◆ Written task: In the data from the start through the line containing "pyautogui.click(x=145, y=47)", swap "magnifying glass" for "search icon" and give those lines back with nothing else changed.

(Dataset rows)
=-=-=-=-=
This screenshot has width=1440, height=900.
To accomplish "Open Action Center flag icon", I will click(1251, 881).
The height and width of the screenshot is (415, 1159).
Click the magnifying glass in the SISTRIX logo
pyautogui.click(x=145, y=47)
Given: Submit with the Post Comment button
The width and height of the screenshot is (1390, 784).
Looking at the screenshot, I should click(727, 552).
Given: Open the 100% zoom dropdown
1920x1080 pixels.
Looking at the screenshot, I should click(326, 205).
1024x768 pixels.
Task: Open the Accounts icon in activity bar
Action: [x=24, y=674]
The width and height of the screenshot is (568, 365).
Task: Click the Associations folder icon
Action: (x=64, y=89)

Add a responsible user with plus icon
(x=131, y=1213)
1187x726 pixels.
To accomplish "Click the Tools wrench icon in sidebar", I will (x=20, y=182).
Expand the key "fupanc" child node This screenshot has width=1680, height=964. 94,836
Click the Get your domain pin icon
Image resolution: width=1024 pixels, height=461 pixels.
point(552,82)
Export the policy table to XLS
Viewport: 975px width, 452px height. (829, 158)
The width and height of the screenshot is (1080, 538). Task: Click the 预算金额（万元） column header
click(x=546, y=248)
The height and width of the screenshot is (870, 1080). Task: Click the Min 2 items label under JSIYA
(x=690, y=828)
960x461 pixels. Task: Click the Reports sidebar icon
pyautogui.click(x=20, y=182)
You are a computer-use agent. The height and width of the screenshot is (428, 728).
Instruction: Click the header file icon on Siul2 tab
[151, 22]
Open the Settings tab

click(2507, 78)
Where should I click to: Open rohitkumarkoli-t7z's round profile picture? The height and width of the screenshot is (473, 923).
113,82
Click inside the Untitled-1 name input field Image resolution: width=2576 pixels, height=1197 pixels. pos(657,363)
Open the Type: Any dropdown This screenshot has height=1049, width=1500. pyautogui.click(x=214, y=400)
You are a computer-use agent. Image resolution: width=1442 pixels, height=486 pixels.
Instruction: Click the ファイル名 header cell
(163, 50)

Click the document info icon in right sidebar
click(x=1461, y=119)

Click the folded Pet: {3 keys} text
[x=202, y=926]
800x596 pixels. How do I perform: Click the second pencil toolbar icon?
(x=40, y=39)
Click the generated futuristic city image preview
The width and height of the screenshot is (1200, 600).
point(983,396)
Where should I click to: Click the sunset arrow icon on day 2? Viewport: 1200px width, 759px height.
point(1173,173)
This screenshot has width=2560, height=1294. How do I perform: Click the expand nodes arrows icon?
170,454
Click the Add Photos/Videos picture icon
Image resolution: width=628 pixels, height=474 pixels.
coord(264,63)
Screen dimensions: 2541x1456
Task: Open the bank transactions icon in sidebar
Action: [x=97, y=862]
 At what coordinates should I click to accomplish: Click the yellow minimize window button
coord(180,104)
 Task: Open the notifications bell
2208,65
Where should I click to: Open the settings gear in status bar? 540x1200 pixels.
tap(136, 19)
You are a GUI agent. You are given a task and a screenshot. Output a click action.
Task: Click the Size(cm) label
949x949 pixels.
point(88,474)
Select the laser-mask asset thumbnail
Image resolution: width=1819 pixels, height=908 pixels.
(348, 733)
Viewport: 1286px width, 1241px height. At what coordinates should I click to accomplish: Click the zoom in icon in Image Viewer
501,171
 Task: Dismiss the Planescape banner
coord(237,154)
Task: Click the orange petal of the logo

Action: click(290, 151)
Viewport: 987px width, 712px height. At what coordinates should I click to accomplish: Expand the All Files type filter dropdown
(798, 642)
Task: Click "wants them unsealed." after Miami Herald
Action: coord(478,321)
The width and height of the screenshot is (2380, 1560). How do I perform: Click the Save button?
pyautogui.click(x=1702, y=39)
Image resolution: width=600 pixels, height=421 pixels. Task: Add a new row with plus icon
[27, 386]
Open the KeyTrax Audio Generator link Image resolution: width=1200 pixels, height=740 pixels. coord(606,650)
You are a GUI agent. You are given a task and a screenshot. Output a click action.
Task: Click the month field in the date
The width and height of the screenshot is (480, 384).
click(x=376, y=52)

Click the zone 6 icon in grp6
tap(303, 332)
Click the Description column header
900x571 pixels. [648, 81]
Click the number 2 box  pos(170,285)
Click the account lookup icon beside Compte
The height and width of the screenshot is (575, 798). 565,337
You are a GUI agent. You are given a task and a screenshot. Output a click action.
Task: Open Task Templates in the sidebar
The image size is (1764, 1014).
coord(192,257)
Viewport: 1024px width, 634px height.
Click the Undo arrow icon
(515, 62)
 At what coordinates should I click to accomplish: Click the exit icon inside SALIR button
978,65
=-=-=-=-=
◆ Exercise output:
This screenshot has width=1440, height=900.
To accomplish "Open Action Center flag icon", I will click(1251, 881).
The height and width of the screenshot is (415, 1159).
Click the search icon in the SISTRIX logo
pyautogui.click(x=145, y=47)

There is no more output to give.